--- WORK TO BE COMPLETED ---
Retype exactly the stretch of lines that begins at the line containing "Open workspace actions" and ends at the last line of the data, with no other lines.

━━ MATERIAL TO PROCESS

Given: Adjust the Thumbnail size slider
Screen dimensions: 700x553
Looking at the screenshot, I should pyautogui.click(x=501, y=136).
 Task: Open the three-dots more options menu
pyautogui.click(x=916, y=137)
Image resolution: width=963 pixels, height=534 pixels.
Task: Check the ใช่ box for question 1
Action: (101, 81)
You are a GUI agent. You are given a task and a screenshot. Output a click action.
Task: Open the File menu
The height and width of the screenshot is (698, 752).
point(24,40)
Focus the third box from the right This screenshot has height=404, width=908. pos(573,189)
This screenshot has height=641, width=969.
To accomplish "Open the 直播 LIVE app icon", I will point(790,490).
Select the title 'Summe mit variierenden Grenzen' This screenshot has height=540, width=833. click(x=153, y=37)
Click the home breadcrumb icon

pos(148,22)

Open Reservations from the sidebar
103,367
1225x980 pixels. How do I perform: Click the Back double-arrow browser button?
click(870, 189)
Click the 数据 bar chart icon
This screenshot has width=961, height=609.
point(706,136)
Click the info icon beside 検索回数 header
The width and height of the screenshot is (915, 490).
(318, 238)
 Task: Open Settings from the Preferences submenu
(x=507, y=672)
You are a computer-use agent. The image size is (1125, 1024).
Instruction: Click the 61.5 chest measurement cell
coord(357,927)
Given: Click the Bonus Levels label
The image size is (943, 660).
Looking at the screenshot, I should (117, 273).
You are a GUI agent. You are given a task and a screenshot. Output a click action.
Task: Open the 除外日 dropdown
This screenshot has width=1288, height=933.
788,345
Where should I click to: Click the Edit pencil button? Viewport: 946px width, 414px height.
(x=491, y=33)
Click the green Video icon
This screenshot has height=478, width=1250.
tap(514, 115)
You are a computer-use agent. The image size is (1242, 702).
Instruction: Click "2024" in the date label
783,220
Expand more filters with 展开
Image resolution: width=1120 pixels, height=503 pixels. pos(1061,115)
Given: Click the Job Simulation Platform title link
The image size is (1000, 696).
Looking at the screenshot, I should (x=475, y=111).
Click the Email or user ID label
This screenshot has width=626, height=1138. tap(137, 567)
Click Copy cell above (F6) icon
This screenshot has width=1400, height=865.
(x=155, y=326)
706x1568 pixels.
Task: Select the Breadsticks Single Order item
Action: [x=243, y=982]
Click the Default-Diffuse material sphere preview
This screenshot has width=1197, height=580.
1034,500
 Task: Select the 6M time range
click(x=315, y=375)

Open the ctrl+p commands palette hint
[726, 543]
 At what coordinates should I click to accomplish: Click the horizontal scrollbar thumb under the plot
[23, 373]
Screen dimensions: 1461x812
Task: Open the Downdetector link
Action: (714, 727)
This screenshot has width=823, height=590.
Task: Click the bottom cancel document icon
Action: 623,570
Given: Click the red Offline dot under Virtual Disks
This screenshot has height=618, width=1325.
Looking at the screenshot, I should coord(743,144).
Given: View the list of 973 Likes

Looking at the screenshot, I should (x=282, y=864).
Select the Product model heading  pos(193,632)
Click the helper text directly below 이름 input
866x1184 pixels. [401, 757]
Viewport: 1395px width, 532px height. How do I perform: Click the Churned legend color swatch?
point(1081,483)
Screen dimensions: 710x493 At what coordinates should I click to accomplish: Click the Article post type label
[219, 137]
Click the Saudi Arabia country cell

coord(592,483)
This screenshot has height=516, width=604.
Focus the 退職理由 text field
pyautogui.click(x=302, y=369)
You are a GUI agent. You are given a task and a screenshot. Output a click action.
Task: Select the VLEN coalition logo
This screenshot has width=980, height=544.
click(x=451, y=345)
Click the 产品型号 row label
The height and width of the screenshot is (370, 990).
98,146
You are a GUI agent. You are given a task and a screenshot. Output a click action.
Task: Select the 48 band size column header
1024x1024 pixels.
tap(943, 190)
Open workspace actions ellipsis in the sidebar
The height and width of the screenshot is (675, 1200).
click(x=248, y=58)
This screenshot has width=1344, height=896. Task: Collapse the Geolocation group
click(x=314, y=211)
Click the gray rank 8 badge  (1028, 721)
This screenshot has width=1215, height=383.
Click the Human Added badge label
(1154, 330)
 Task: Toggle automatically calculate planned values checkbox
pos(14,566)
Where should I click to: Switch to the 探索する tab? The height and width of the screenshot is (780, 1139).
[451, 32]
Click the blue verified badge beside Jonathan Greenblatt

━━━━

--- OUTPUT OF THE TASK ---
Open workspace actions ellipsis in the sidebar
The height and width of the screenshot is (675, 1200).
click(x=248, y=58)
This screenshot has width=1344, height=896. Task: Collapse the Geolocation group
click(x=314, y=211)
Click the gray rank 8 badge  (1028, 721)
This screenshot has width=1215, height=383.
Click the Human Added badge label
(1154, 330)
 Task: Toggle automatically calculate planned values checkbox
pos(14,566)
Where should I click to: Switch to the 探索する tab? The height and width of the screenshot is (780, 1139).
[451, 32]
Click the blue verified badge beside Jonathan Greenblatt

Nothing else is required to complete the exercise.